EXERCISE: From the material below, list every line containing "screenshot".
————————
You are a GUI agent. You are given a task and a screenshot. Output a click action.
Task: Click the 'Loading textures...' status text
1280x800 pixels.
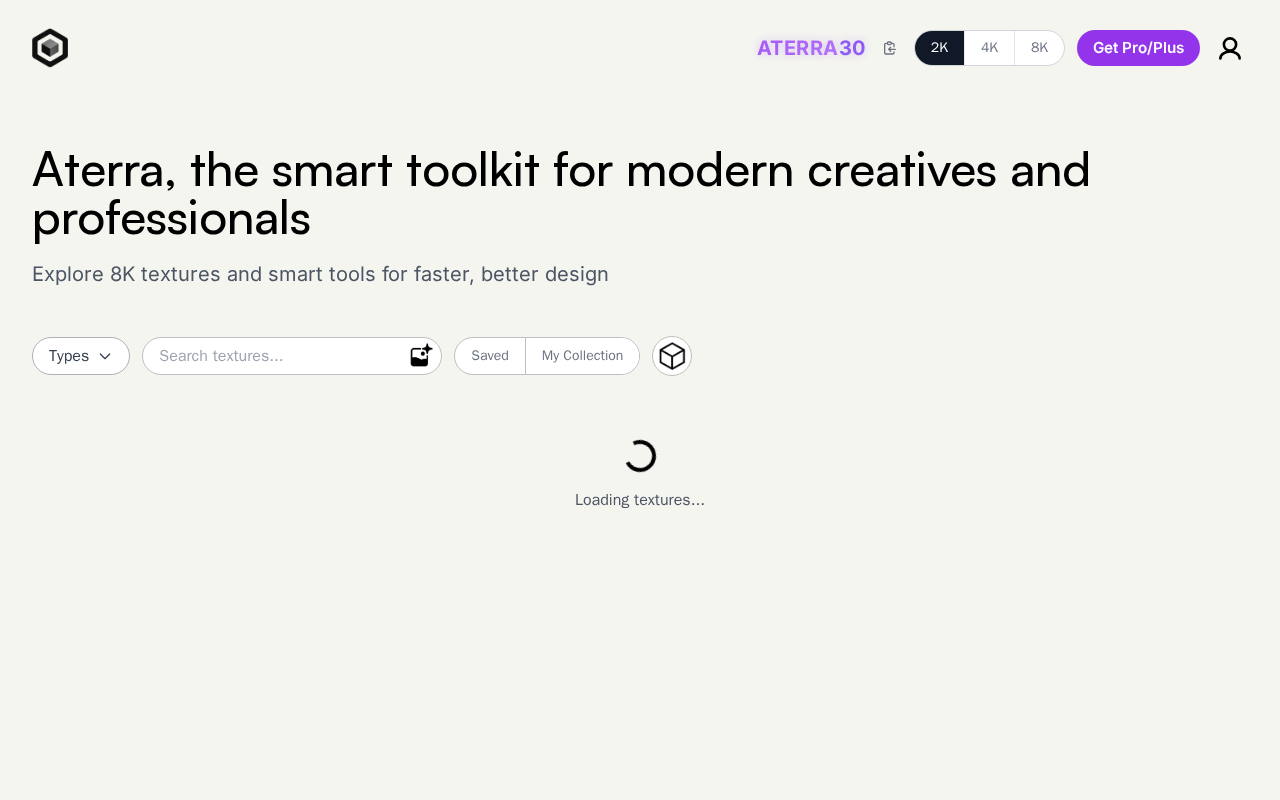(x=640, y=500)
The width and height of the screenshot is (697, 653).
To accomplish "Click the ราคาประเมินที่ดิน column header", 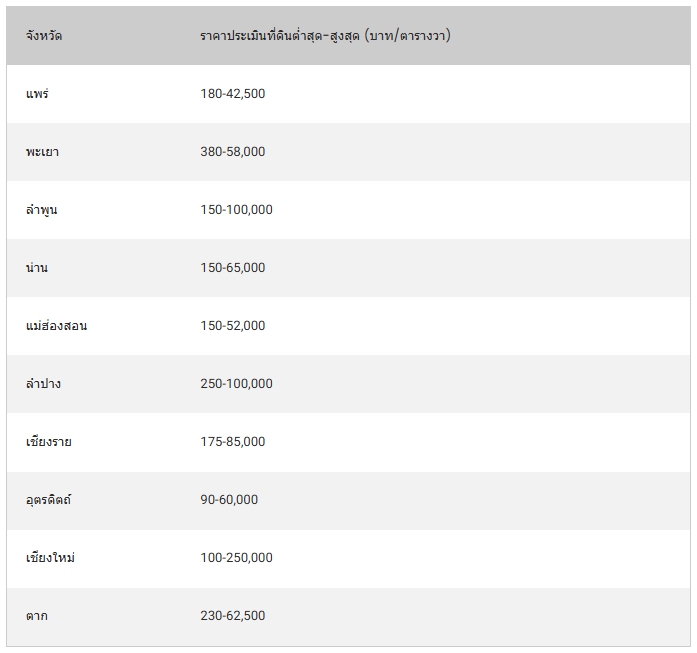I will (x=324, y=36).
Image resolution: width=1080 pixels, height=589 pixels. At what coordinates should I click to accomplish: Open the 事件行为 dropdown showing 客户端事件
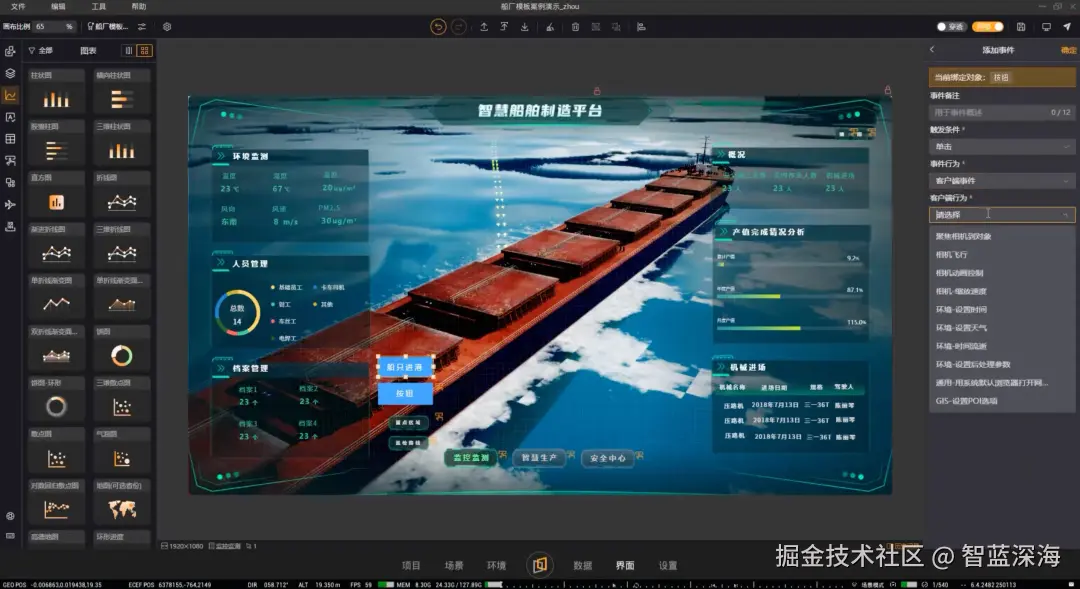click(x=1000, y=178)
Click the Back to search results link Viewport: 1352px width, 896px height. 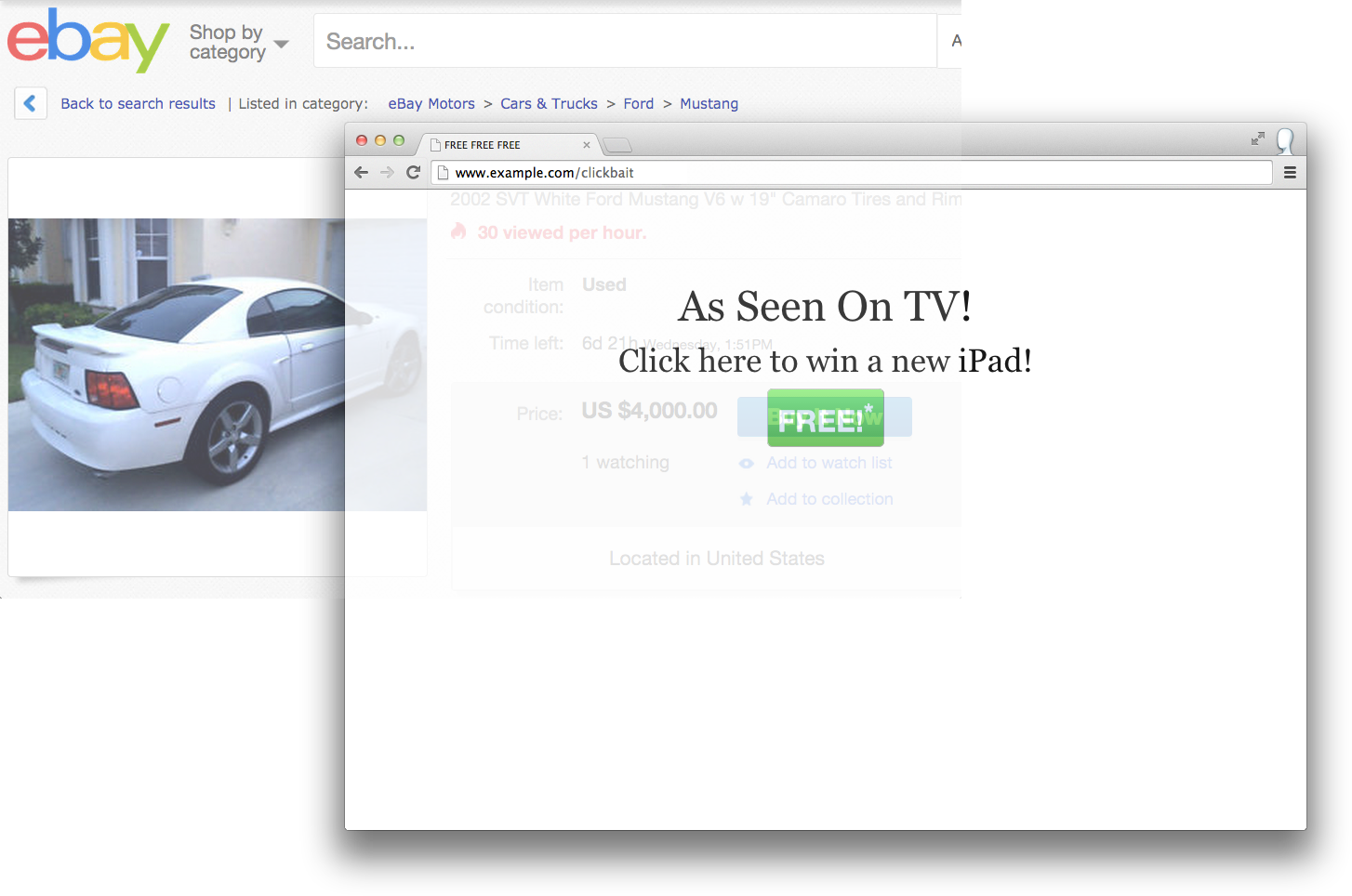point(138,103)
————————
SOLUTION FOR THIS EXERCISE:
You are a GUI agent. You are given a task and a screenshot. Output a click action.
The width and height of the screenshot is (697, 653).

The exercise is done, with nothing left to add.